------ Document extract ------
Slant 8-22-2013

The biggest, wildest weekend of the year is about to hit with the Eugene Celebration starting at 5 pm Friday, the big parade Saturday morning, all the activities and music downtown and more. Our Next Big Thing music contest finalists will perform for the judges at 1 pm Saturday at the Eugene Weekly/KRVM Broadway Stage. The Eugene Women’s Half Marathon will be Sunday, along with the ever-popular Pet Parade. Competing for our attention will be the premier Kaleidoscope Music Festival rocking the Emerald Meadows for three days starting Friday, now offering half-price tickets. Let’s do it all! We can sleep when we’re old! (If you are already old, it will be 66 degrees and mostly sunny at the coast this weekend, and we hear mosquitoes are now almost tolerable at mountain lakes.)
------ Supplied information ------
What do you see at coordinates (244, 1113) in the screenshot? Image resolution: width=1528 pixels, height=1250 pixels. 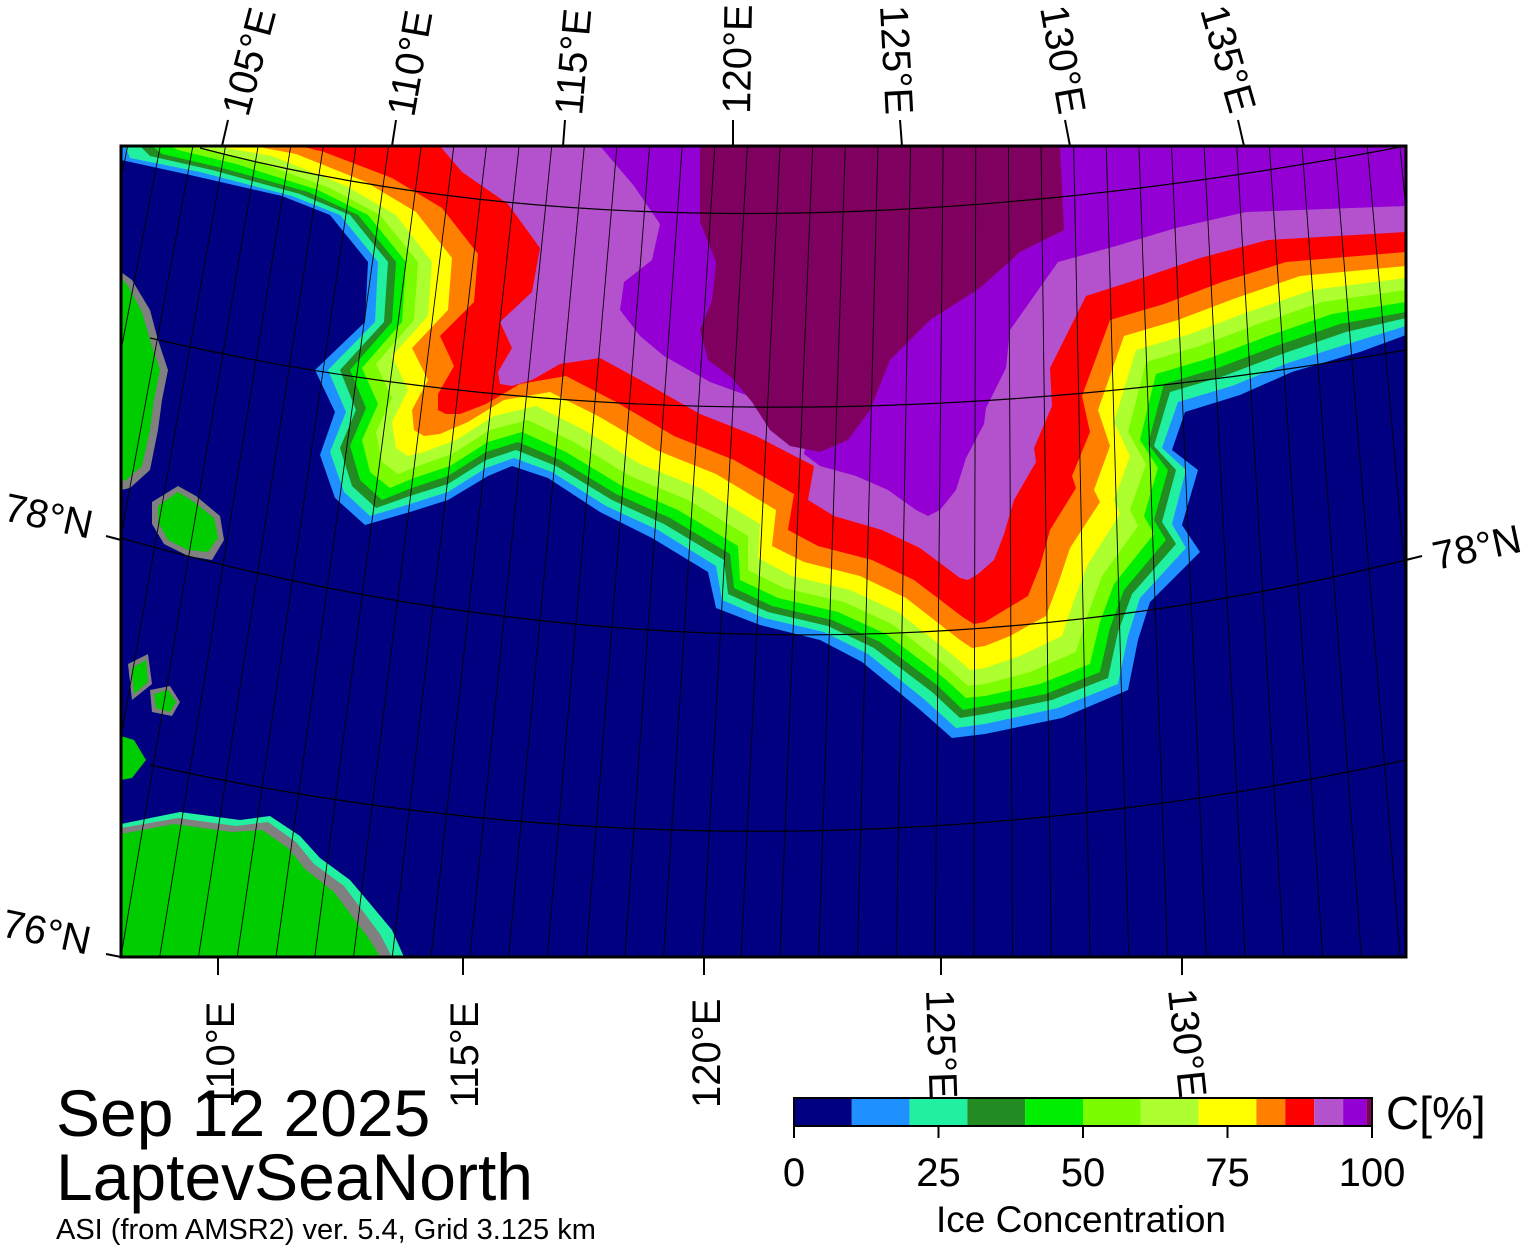 I see `map-date: Sep 12 2025` at bounding box center [244, 1113].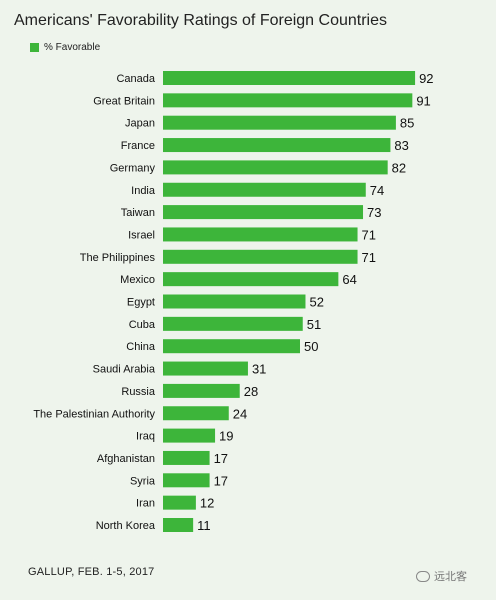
------
▸ **What is being asked**: According to the weekend column, when and where will the Next Big Thing music contest finalists perform for the judges? The listing is separate material, unrelated to the weekend column.

▸ **Answer for the task**: At 1 pm Saturday at the Eugene Weekly/KRVM Broadway Stage.